With regards to Firewalls, the dependency on these devices to protect from intruders has become a little complacent as the vast majority of businesses use free or low cost broadband routers with built in firewalls which are never managed or checked for configuration issues. Reviewing the ports open, the password and the WIFI management is an important task for any business.
Data Flow
Once the data has been discovered on the network and devices it is important to monitor the flow of this data and where the risks lie.
The most obvious flow of data out of the organisation would be via email.
Email encryption will be key to those businesses required to advise external providers of customer’s information, where those customers are EU Citizens.
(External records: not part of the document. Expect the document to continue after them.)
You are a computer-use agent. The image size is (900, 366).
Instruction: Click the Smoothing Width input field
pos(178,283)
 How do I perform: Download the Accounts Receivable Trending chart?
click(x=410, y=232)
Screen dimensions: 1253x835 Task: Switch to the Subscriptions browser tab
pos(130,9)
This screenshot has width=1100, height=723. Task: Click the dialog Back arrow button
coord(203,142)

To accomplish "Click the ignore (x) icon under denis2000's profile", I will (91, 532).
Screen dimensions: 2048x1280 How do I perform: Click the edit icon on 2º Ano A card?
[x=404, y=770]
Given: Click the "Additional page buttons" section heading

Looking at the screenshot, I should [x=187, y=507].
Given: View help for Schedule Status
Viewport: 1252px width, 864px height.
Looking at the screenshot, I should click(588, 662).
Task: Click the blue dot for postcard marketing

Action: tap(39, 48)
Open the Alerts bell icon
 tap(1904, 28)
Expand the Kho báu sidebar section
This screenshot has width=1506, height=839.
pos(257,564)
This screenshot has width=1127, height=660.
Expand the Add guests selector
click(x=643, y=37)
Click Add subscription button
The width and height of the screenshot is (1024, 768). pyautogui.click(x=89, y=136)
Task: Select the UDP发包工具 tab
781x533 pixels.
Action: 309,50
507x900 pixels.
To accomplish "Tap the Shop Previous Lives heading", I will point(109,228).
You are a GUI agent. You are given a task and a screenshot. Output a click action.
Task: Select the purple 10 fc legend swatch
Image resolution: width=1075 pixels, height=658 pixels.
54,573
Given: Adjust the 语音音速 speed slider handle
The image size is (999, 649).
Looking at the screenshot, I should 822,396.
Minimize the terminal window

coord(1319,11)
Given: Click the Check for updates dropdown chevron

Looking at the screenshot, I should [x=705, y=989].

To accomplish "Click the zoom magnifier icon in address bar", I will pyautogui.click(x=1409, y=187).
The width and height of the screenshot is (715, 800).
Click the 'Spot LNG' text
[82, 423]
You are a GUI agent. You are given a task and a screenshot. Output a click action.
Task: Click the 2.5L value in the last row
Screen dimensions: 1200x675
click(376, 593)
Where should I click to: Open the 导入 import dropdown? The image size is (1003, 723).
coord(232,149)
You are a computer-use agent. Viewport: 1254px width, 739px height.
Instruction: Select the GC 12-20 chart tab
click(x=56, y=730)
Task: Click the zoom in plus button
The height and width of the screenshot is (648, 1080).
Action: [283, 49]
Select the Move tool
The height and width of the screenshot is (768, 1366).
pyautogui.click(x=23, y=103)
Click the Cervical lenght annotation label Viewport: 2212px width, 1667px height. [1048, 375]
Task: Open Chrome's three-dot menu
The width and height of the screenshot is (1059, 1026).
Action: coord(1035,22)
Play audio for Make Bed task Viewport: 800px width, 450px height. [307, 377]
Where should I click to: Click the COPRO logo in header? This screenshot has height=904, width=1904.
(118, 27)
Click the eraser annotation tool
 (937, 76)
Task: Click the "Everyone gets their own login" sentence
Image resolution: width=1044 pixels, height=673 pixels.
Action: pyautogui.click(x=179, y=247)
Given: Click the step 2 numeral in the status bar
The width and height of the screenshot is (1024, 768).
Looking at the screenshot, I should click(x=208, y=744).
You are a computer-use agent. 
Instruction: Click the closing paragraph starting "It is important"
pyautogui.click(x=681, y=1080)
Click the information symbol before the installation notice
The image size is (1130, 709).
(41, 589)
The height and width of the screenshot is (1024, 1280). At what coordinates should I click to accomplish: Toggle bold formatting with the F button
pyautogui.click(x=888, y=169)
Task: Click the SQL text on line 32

A number of Personally Identifiable Information (PII) may be transmitted over email, including of course the information of your employees with Payroll.
Email encryption is available from Sophos, Symantec, Microsoft and also Fusemail early next year, which will authenticate the receiver of the email to deem them safe and provide instructions on how to read the email and its contents.
Motive
Whatever a hacker (attacker, password guesser) has as a motive – whether simply port scanning as a ‘hobby’, or specifically targeting an organisation, the threat is increasing and is becoming a persistent irritant. And that is before the official start of GDPR.
Common sense should prevail and data should be seen as the same as a physical resource – under lock and key.